The Manor House Murder comes in two parts, all using the same 52 card deck. The production is pretty simple, one pack of standard playing cards with the rules to the two games printed right on four cards. The other 52 cards have different colored backs with the Foul Play logo, and different types of cards on the front side: evidence, suspects, red herrings and action cards.
The cards and box are pretty standard finish, nothing extravagant, about what you would expect from a $10 card game. Note that after a few plays, the edges of the cards did get a little white showing, and the box looked like it had aged a bit, too. This is a deck you may want to sleeve and put in a separate tuck box.
All of the mystery card games come with two versions built right in the box.
In Good Cop, players compete to deduce which of the suspects in the deck committed the crime. There are 15 evidence cards — things like the killer had grey hair or smoked or stabbed someone — and three are chosen at random and shuffled into the rest of the deck. A nine by nine “crime scene” is laid out with random cards from the deck, and an “evidence locker” is made with the rest of the deck. Players draw a hand of cards, and then take turns using one of two actions, either to play card for its action and draw a new card, or discard a card to grab a new one from the evidence locker. Whichever player can grab the suspect in their hand and confidently announce the suspect and the three key pieces of evidence that proves their guilt wins the game.
In Bad Cop, players get more cards to start in their hand, but this time, they are trying to blame a suspect for a crime that they may or may not have committed, by having a suspect in their hand and three evidence cards that match the suspect’s traits. First to do it without being “blocked” wins the game.
BUT IS IT ANY FUN?
Foul Play has a cool premise, the promise of a Clue type deduction game with actions that plays in well under an hour and is super portable. The action cards are the heart of the game — players can look at each other’s hands, steal evidence from one another, switch cards with the crime scene (grabbing suspects and key evidence along the way), or trade cards with another player. The turns are very quick as players rush to grab the important evidence cards from the crime scene or out of the evidence locker, or, as happens for the majority of the game, from each other.
This is a very light take that game. As soon as you grab a key piece of evidence, you can be sure that players will start playing “Foul Play” and “Fair Play” and “Interrogate” cards to try and steal that card from you. Block cards are also key, as you always need one in hand to stop another player from taking their turn as Poirot in front of the crowd of people in front of the fireplace, laying out why the cook was the culprit.
The problem for us was that the Bad Cop version stalls out too easy as players turn in cards to the crime scene face down, and players struggle to match a suspect with the known cards. As one of the players said, this version of the game needs to either get away from the take that element and make it all about exploring the mansion for clues, or lean even more heavily into the take that blocking. As we played, it felt like a little bit of both with not enough of either to ramp up the fun.
We enjoyed the Good Cop version more than the Bad Cop version, because this version feels so much more like a logic or deduction game from our youth (minus the time wasting performing the unnecessary walking around the board, of course).
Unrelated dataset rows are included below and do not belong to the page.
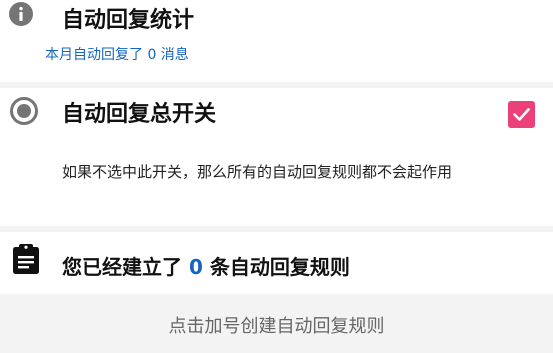 Image resolution: width=553 pixels, height=353 pixels. Describe the element at coordinates (26, 259) in the screenshot. I see `clipboard-icon` at that location.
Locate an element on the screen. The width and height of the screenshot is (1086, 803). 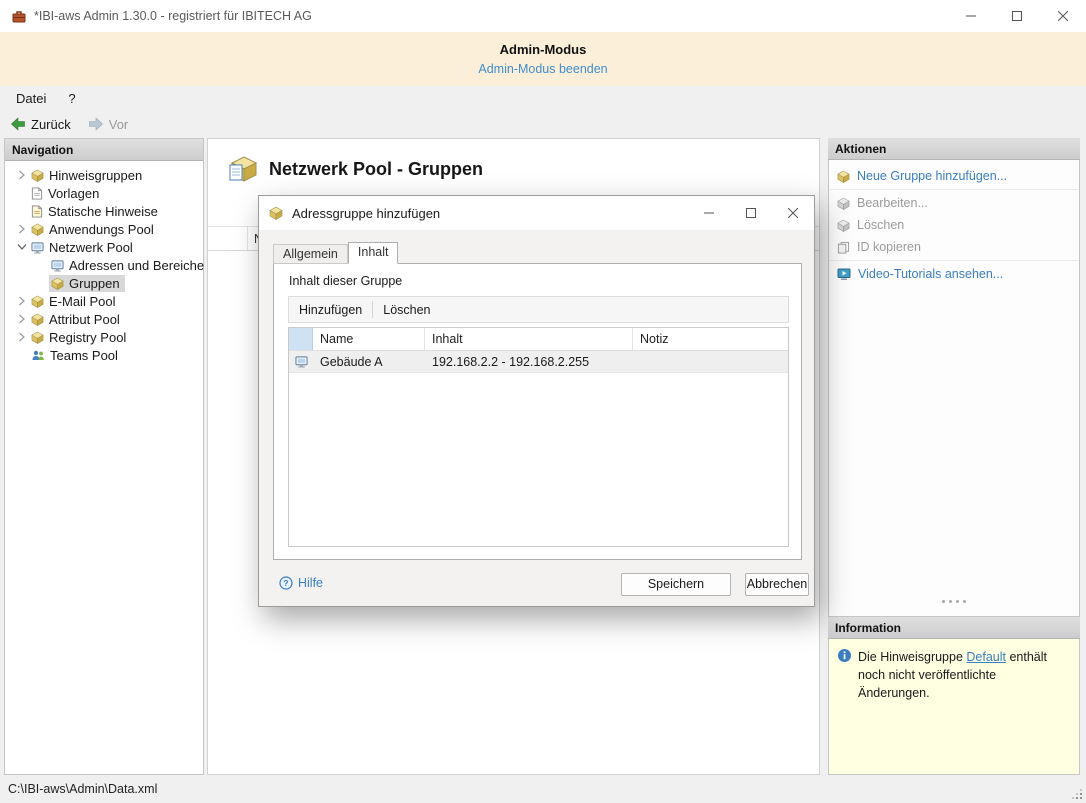
tree-item-statische-hinweise: Statische Hinweise is located at coordinates (104, 211).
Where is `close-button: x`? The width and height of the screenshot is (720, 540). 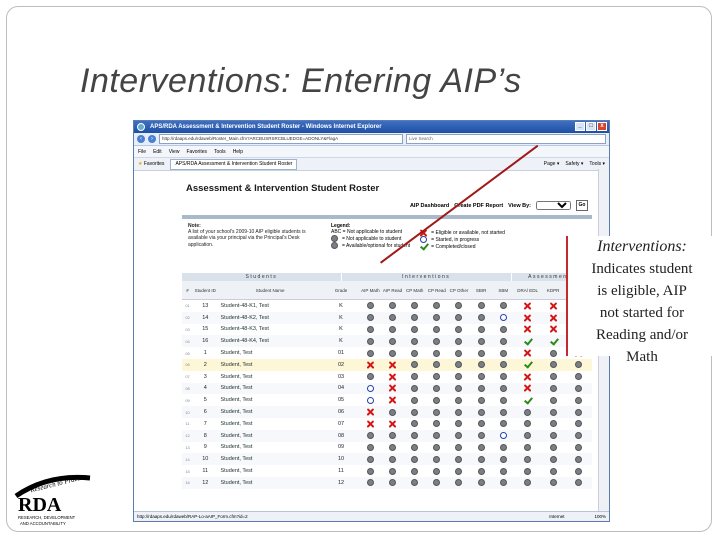
close-button: x is located at coordinates (602, 126).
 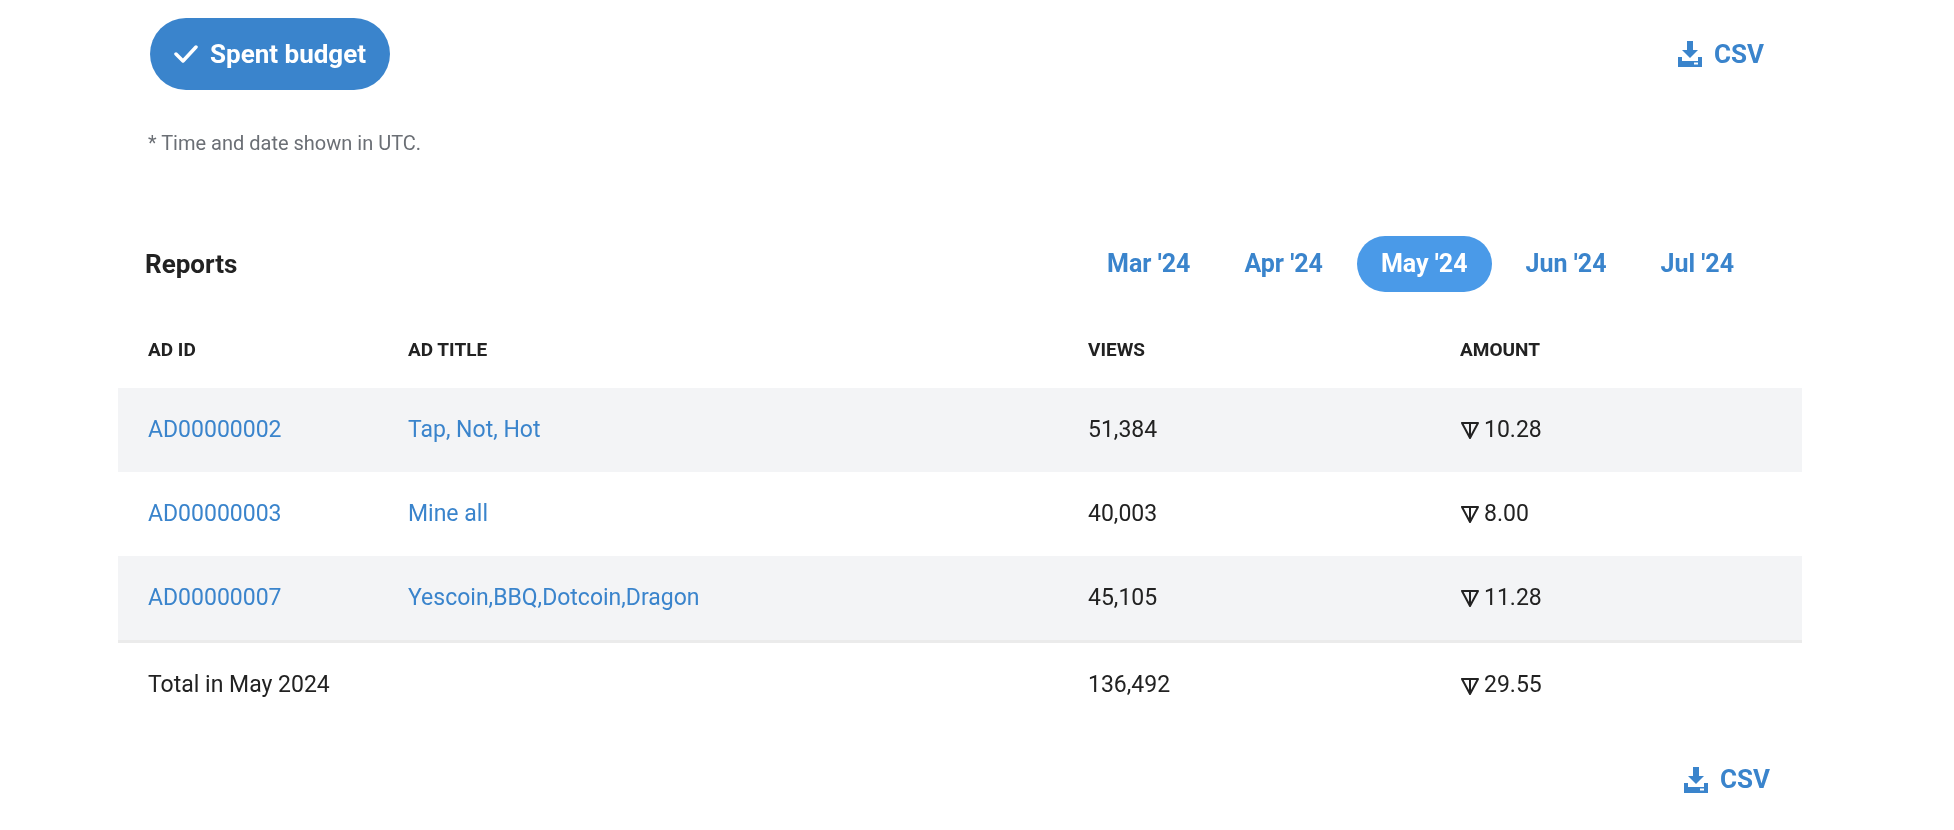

The game is very light, and you should have no problem getting anyone in your family to pick up the rules (since essentially it is either play a card for its action or discard to get another card). But for us, it felt a little too underdeveloped and a little too light. The game stalled out for us in every game we played, where there was not much going on until the board state changed or players grabbed a few “steal the card” cards to shake up the doldrums.
It is a pity, actually, because underneath the hood of this game there is definitely something that is a worthwhile concept. I really like the idea of playing action cards to try and sniff out what crime was committed and by who, sort of a non-argumentative version of Deception: Murder In Hong Kong. With a little bit more time in the old mechanic shop — for me, mainly giving more incentive and opportunities to dive into the crime scene would be a good start — there is the making of a good family night game.
That’s why I am intrigued by the new Kickstarter. In the new version, we still have the familiar two game modes of Good Cop and Bad Cop, but has eight new suspects and new action cards. The first is “Gone Cold” which forces someone to discard their entire hand and replace it with the evidence locker. That’s a pretty standard card for take that card games that does not usually go over very well with hobby gamers. The second is Crime Scene Investigator, where you can turn over two cards from the crime scene, which seems a little more helpful especially in the Bad Cop version. The investigator card will definitely give players the chance to unclog the crime scene, but I can still see a scenario where it is mostly Red Herrings getting dumped there.
Foul Play is a quick playing, easy to teach card game that will appeal to fans of Clue / Mystery of the Abbey style deduction games in a small package. For us, it was a little bit undercooked, but I will keep my eye out on the company and the game. With a few more cards added to the deck, and a little bit more streamlining and playtesting, there might be a game in there that would interest the Gumbo krewe, even if it was a little suspect on arrival this time.
Until then, I think we will keep breaking out Deception or even a game like Cockroach Poker, where bluffing and deducing what each player has is absolutely king.